▸ SUPPLIED DATA:
======

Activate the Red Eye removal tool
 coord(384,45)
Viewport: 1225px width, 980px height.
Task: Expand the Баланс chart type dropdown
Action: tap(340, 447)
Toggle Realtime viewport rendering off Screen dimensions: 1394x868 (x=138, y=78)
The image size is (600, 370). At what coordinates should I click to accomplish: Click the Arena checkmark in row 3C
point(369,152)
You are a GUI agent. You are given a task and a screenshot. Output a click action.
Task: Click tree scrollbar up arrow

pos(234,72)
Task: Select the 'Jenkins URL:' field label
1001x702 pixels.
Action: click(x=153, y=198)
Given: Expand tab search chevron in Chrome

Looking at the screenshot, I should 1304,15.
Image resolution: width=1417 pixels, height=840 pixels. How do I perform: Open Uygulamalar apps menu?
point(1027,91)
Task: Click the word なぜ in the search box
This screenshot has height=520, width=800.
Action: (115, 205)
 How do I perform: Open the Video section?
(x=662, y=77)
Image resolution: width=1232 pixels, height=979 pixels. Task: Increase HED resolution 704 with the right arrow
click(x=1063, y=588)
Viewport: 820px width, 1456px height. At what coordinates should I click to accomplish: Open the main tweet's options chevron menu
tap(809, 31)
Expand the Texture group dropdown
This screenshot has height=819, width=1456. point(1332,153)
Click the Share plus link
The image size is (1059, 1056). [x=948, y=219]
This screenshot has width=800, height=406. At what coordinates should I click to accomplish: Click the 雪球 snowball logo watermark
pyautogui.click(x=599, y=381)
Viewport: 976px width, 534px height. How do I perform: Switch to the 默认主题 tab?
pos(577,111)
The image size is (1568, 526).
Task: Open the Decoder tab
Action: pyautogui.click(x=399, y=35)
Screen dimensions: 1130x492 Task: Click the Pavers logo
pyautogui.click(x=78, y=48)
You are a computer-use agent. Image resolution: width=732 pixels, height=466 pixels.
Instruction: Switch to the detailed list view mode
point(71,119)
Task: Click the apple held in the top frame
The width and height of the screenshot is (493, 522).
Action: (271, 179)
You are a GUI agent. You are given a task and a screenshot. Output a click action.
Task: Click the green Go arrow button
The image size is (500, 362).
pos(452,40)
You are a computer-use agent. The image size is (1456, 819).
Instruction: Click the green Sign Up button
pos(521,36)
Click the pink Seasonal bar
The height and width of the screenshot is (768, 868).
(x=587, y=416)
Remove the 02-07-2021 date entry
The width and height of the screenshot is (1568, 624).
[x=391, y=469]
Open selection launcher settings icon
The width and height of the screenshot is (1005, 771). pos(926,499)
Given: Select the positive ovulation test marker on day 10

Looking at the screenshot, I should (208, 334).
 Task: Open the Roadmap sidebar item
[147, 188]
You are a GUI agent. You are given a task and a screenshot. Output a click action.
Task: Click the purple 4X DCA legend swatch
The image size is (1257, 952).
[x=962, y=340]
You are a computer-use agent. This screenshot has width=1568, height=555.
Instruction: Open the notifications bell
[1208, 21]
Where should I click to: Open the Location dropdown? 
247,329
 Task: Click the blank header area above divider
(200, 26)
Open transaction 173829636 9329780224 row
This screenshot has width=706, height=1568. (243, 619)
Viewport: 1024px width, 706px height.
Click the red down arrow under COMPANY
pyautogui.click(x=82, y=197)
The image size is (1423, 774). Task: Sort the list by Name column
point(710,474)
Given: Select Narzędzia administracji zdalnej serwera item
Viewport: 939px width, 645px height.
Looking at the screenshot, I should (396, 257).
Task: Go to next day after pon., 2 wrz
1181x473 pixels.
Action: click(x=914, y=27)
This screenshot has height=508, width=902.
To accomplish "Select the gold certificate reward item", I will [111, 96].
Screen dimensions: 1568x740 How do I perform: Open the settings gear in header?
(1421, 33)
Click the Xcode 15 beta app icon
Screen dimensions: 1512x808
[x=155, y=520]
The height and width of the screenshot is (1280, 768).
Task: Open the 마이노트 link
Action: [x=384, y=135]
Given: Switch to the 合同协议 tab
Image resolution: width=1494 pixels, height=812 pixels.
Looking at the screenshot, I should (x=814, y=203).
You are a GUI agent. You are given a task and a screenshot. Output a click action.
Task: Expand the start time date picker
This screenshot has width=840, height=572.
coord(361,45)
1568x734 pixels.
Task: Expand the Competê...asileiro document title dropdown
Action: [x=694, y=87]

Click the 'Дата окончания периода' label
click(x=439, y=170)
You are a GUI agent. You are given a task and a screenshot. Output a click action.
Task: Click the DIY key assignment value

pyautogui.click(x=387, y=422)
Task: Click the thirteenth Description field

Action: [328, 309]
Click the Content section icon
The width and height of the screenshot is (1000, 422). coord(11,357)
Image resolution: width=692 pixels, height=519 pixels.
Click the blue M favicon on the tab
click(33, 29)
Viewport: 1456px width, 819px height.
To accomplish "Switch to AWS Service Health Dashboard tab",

======

▸ WHAT THE EXERCISE ASKS: Can you update the records above by changing every "GUI agent" to "screen assistant" and leaving everything else unchanged?

▸ RESULT OF THE EXERCISE:
Activate the Red Eye removal tool
 coord(384,45)
Viewport: 1225px width, 980px height.
Task: Expand the Баланс chart type dropdown
Action: tap(340, 447)
Toggle Realtime viewport rendering off Screen dimensions: 1394x868 (x=138, y=78)
The image size is (600, 370). At what coordinates should I click to accomplish: Click the Arena checkmark in row 3C
point(369,152)
You are a screen assistant. You are given a task and a screenshot. Output a click action.
Task: Click tree scrollbar up arrow

pos(234,72)
Task: Select the 'Jenkins URL:' field label
1001x702 pixels.
Action: click(x=153, y=198)
Given: Expand tab search chevron in Chrome

Looking at the screenshot, I should 1304,15.
Image resolution: width=1417 pixels, height=840 pixels. How do I perform: Open Uygulamalar apps menu?
point(1027,91)
Task: Click the word なぜ in the search box
This screenshot has height=520, width=800.
Action: (115, 205)
 How do I perform: Open the Video section?
(x=662, y=77)
Image resolution: width=1232 pixels, height=979 pixels. Task: Increase HED resolution 704 with the right arrow
click(x=1063, y=588)
Viewport: 820px width, 1456px height. At what coordinates should I click to accomplish: Open the main tweet's options chevron menu
tap(809, 31)
Expand the Texture group dropdown
This screenshot has height=819, width=1456. point(1332,153)
Click the Share plus link
The image size is (1059, 1056). [x=948, y=219]
This screenshot has width=800, height=406. At what coordinates should I click to accomplish: Click the 雪球 snowball logo watermark
pyautogui.click(x=599, y=381)
Viewport: 976px width, 534px height. How do I perform: Switch to the 默认主题 tab?
pos(577,111)
The image size is (1568, 526).
Task: Open the Decoder tab
Action: pyautogui.click(x=399, y=35)
Screen dimensions: 1130x492 Task: Click the Pavers logo
pyautogui.click(x=78, y=48)
You are a computer-use agent. Image resolution: width=732 pixels, height=466 pixels.
Instruction: Switch to the detailed list view mode
point(71,119)
Task: Click the apple held in the top frame
The width and height of the screenshot is (493, 522).
Action: (271, 179)
You are a screen assistant. You are given a task and a screenshot. Output a click action.
Task: Click the green Go arrow button
The image size is (500, 362).
pos(452,40)
You are a computer-use agent. The image size is (1456, 819).
Instruction: Click the green Sign Up button
pos(521,36)
Click the pink Seasonal bar
The height and width of the screenshot is (768, 868).
(x=587, y=416)
Remove the 02-07-2021 date entry
The width and height of the screenshot is (1568, 624).
[x=391, y=469]
Open selection launcher settings icon
The width and height of the screenshot is (1005, 771). pos(926,499)
Given: Select the positive ovulation test marker on day 10

Looking at the screenshot, I should (208, 334).
 Task: Open the Roadmap sidebar item
[147, 188]
You are a screen assistant. You are given a task and a screenshot. Output a click action.
Task: Click the purple 4X DCA legend swatch
The image size is (1257, 952).
[x=962, y=340]
You are a computer-use agent. This screenshot has width=1568, height=555.
Instruction: Open the notifications bell
[1208, 21]
Where should I click to: Open the Location dropdown? 
247,329
 Task: Click the blank header area above divider
(200, 26)
Open transaction 173829636 9329780224 row
This screenshot has width=706, height=1568. (243, 619)
Viewport: 1024px width, 706px height.
Click the red down arrow under COMPANY
pyautogui.click(x=82, y=197)
The image size is (1423, 774). Task: Sort the list by Name column
point(710,474)
Given: Select Narzędzia administracji zdalnej serwera item
Viewport: 939px width, 645px height.
Looking at the screenshot, I should (396, 257).
Task: Go to next day after pon., 2 wrz
1181x473 pixels.
Action: click(x=914, y=27)
This screenshot has height=508, width=902.
To accomplish "Select the gold certificate reward item", I will [111, 96].
Screen dimensions: 1568x740 How do I perform: Open the settings gear in header?
(1421, 33)
Click the Xcode 15 beta app icon
Screen dimensions: 1512x808
[x=155, y=520]
The height and width of the screenshot is (1280, 768).
Task: Open the 마이노트 link
Action: [x=384, y=135]
Given: Switch to the 合同协议 tab
Image resolution: width=1494 pixels, height=812 pixels.
Looking at the screenshot, I should (x=814, y=203).
You are a screen assistant. You are given a task and a screenshot. Output a click action.
Task: Expand the start time date picker
This screenshot has width=840, height=572.
coord(361,45)
1568x734 pixels.
Task: Expand the Competê...asileiro document title dropdown
Action: [x=694, y=87]

Click the 'Дата окончания периода' label
click(x=439, y=170)
You are a screen assistant. You are given a task and a screenshot. Output a click action.
Task: Click the DIY key assignment value

pyautogui.click(x=387, y=422)
Task: Click the thirteenth Description field

Action: [328, 309]
Click the Content section icon
The width and height of the screenshot is (1000, 422). coord(11,357)
Image resolution: width=692 pixels, height=519 pixels.
Click the blue M favicon on the tab
click(33, 29)
Viewport: 1456px width, 819px height.
To accomplish "Switch to AWS Service Health Dashboard tab",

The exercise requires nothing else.